The Kids Are All Right


While the Parkland School shooting continues to haunt our families, yet another tragedy struck a high school in Maryland this week. As parents, we agonize about keeping our children safe. We also worry about our children’s new view of the world. How can we help guide our children through these difficult times? How can we be there for them in ways which will make them stronger and not more afraid? Tikvah Wiener, the Head of School of The Idea School and a Mayberg JEIC Hakaveret Fellows, shares her powerful insights:

One funny comment I saw about the strong activism and fighting spirit of the Parkland students went something like this:

These kids have been raised on a steady diet of Hunger Games and Harry Potter, and you’re wondering why they think they can fight the adult world? They’ve been trained for this from birth.

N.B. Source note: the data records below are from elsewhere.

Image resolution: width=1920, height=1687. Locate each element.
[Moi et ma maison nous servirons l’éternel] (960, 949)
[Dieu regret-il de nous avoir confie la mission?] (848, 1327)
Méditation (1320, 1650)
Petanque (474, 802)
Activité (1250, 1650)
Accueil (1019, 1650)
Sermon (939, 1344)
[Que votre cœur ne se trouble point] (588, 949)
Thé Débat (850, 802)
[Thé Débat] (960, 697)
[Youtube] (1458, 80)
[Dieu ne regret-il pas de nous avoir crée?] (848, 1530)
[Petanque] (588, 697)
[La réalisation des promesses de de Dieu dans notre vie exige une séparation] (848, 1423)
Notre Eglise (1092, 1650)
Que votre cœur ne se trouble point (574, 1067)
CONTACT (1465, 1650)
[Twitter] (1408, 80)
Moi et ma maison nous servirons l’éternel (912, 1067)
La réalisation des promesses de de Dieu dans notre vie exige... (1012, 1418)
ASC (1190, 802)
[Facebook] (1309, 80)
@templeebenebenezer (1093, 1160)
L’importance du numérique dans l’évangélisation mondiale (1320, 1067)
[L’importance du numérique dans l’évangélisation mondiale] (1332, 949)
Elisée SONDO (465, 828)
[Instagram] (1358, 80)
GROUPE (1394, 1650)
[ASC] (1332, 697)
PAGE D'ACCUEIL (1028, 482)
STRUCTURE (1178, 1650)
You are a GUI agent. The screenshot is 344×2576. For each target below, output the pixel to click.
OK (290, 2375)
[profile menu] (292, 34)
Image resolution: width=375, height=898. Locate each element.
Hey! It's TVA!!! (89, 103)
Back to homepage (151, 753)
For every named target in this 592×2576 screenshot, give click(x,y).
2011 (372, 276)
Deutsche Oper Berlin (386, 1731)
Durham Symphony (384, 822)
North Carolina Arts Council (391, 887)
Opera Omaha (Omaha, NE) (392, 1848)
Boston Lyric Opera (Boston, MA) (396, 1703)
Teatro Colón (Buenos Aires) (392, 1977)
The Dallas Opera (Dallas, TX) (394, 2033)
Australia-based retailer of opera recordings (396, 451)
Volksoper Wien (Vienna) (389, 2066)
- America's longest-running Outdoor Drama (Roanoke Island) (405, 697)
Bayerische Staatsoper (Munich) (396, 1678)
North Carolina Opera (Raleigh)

There’s some truth in that, but the fact is that teenagers have always been awesomely astute and capable of unmasking adult hypocrisy and corruption faster than you can say The Catcher in the Rye. You can go back much farther than J.D. Salinger for proof: think of Shakespeare’s star-crossed lovers, 14-year-olds with much more sagacity, impulse control, and desire for peace than their parental counterparts. While Verona erupts in feudal violence, Romeo and Juliet plan marriage, a symbol in literature of societal strength and continuity. It’s not they who burn down the city; it’s the unthinking adults around them.

As an educator, one who’s worked with teens my entire career, I know that though they sometimes seem fragile, they have the capacity, as we’ve seen with the Parkland students and in Shakespeare’s tragedy, to act with great strength. I think we do teens — and even younger kids — a disservice when we underestimate them.

Psychologist and author of The Blessing of a Skinned Knee, Dr. Wendy Mogul, believes strongly in letting kids fail, so they can learn from hardship. A school shooting is obviously intensely more severe than a skinned knee, but you get the picture: when kids experience tragedy, difficult events, and even simple everyday frustration, they build the fortitude they need to survive in the world. When I heard Dr. Mogul speak last year at a Covenant Foundation event, she was not only entertaining but wise. She teased us, “Come on, admit it. Your father didn’t know what grade you were in when you were growing up. Turns out, that was a good thing.” She lamented the progression from helicopter parenting — hovering over children and swooping in to save them — to Zamboni parenting — moving out in front of a child and smoothing any bumps in the road.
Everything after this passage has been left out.